**How to complete this task**. Type out all the records once more, exactly.

(Records from a dataset)
-- Opening Marker --

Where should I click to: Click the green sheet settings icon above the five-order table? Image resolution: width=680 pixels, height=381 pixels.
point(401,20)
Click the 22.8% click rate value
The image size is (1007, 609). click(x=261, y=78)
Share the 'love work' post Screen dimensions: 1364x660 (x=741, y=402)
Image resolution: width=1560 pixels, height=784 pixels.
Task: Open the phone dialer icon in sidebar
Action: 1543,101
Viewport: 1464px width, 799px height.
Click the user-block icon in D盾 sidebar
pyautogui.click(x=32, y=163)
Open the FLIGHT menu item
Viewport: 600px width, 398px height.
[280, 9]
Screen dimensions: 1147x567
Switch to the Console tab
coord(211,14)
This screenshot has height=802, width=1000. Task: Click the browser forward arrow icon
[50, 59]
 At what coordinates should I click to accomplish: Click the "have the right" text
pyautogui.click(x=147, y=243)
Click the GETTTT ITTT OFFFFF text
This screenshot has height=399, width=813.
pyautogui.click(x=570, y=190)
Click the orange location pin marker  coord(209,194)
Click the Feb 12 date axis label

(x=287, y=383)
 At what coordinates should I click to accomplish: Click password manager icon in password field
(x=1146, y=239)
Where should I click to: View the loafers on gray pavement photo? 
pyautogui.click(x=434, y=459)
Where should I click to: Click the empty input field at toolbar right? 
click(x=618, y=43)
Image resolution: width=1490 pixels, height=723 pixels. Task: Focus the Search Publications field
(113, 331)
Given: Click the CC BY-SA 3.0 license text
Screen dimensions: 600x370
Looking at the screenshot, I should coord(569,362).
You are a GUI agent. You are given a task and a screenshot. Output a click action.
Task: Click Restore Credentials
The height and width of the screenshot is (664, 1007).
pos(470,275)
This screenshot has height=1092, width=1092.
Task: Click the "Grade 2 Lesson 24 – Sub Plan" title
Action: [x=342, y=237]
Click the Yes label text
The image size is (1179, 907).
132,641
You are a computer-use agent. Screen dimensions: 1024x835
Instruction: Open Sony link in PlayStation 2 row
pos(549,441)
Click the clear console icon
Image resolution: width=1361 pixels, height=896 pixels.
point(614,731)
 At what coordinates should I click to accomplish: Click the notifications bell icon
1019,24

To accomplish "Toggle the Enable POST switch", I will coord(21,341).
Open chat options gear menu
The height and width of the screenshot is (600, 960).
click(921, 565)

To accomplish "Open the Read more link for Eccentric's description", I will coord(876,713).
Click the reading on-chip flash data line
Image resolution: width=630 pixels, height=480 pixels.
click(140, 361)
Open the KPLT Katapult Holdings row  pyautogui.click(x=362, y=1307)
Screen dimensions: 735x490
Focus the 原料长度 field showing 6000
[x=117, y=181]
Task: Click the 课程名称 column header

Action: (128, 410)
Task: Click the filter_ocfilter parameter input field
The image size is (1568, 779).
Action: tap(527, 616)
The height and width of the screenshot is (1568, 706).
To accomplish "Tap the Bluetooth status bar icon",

-- Closing Marker --

**Finished exercise**.
Where should I click to: Click the green sheet settings icon above the five-order table? Image resolution: width=680 pixels, height=381 pixels.
point(401,20)
Click the 22.8% click rate value
The image size is (1007, 609). click(x=261, y=78)
Share the 'love work' post Screen dimensions: 1364x660 (x=741, y=402)
Image resolution: width=1560 pixels, height=784 pixels.
Task: Open the phone dialer icon in sidebar
Action: 1543,101
Viewport: 1464px width, 799px height.
Click the user-block icon in D盾 sidebar
pyautogui.click(x=32, y=163)
Open the FLIGHT menu item
Viewport: 600px width, 398px height.
[280, 9]
Screen dimensions: 1147x567
Switch to the Console tab
coord(211,14)
This screenshot has height=802, width=1000. Task: Click the browser forward arrow icon
[50, 59]
 At what coordinates should I click to accomplish: Click the "have the right" text
pyautogui.click(x=147, y=243)
Click the GETTTT ITTT OFFFFF text
This screenshot has height=399, width=813.
pyautogui.click(x=570, y=190)
Click the orange location pin marker  coord(209,194)
Click the Feb 12 date axis label

(x=287, y=383)
 At what coordinates should I click to accomplish: Click password manager icon in password field
(x=1146, y=239)
Where should I click to: View the loafers on gray pavement photo? 
pyautogui.click(x=434, y=459)
Where should I click to: Click the empty input field at toolbar right? 
click(x=618, y=43)
Image resolution: width=1490 pixels, height=723 pixels. Task: Focus the Search Publications field
(113, 331)
Given: Click the CC BY-SA 3.0 license text
Screen dimensions: 600x370
Looking at the screenshot, I should coord(569,362).
You are a GUI agent. You are given a task and a screenshot. Output a click action.
Task: Click Restore Credentials
The height and width of the screenshot is (664, 1007).
pos(470,275)
This screenshot has height=1092, width=1092.
Task: Click the "Grade 2 Lesson 24 – Sub Plan" title
Action: [x=342, y=237]
Click the Yes label text
The image size is (1179, 907).
132,641
You are a computer-use agent. Screen dimensions: 1024x835
Instruction: Open Sony link in PlayStation 2 row
pos(549,441)
Click the clear console icon
Image resolution: width=1361 pixels, height=896 pixels.
point(614,731)
 At what coordinates should I click to accomplish: Click the notifications bell icon
1019,24

To accomplish "Toggle the Enable POST switch", I will coord(21,341).
Open chat options gear menu
The height and width of the screenshot is (600, 960).
click(921, 565)

To accomplish "Open the Read more link for Eccentric's description", I will coord(876,713).
Click the reading on-chip flash data line
Image resolution: width=630 pixels, height=480 pixels.
click(140, 361)
Open the KPLT Katapult Holdings row  pyautogui.click(x=362, y=1307)
Screen dimensions: 735x490
Focus the 原料长度 field showing 6000
[x=117, y=181]
Task: Click the 课程名称 column header

Action: (128, 410)
Task: Click the filter_ocfilter parameter input field
The image size is (1568, 779).
Action: tap(527, 616)
The height and width of the screenshot is (1568, 706).
To accomplish "Tap the Bluetooth status bar icon",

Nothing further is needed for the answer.